Yes, my client is an investor and yes we did recently purchase this property at the public trustee’s auction.  Yes, I do believe that he should make a healthy profit on this home.  You might take note that what he paid for it at the auction has nothing to do with what the property is actually worth.  To put it in perspective, what would your client offer if we took away the appliances and features that make this home so nice?  Also, what if the home didn’t have title insurance and could not be inspected?  In fact, let’s pretend you couldn’t even see inside before you made your offer and your buyer had to pay all cash.  Clearly, this is not the same situation as when my seller purchased the property and in many ways, it is not even the same property as was purchased at the auction. 

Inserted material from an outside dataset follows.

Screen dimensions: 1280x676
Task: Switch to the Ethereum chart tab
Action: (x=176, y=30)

As you explained to me, your client doesn’t qualify for the list price so it’s really not worth making a counter.  Thanks, that makes my job fairly easy though it does confuse me a little bit.  Shouldn’t the buyer qualify to buy the homes you are showing him?  Now I do not want to tell you how you should run your business but working with buyers that can actually buy the property you show them will make you much more effective.

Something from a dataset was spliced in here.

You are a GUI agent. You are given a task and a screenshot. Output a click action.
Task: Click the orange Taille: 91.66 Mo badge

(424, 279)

What really confused me is that you then explained that he didn’t necessarily need all the closing costs you also asked for.   Really? 

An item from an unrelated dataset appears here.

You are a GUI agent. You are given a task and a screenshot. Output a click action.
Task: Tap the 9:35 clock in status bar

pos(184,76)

I’ve also noticed that you seem to be using the “let’s see what sticks” method of negotiating.  Personally, I don’t believe in it.  It’s right up there with the idea that you could offer $20,000 dollars less and we should just meet in the middle.  Is that what is taught in the negotiation expert certification class?  I’d love to know because if that’s the trick, then I could save my money for the certification that says I work well with senior citizens.  So my question is,  why all the coy games?

Thanks for sending over the heavily redacted and initialed contract that seems to be filled out incorrectly.  Per our conversation, you mentioned you sort of needed that money for closing costs then mention it in multiple locations throughout the contract.  A couple years ago, the Colorado Real Estate commission changed the standard purchase contract so that, now when you do that,  I have to add them all together effectively doubling the amount you had mentioned to me on the phone.    I am sure if you had closed more than one buying transaction in the last 3 years, you probably would have realized that…then again…maybe you did realize it and were just trying to be sneaky.  I would certainly be impressed if that were the case. 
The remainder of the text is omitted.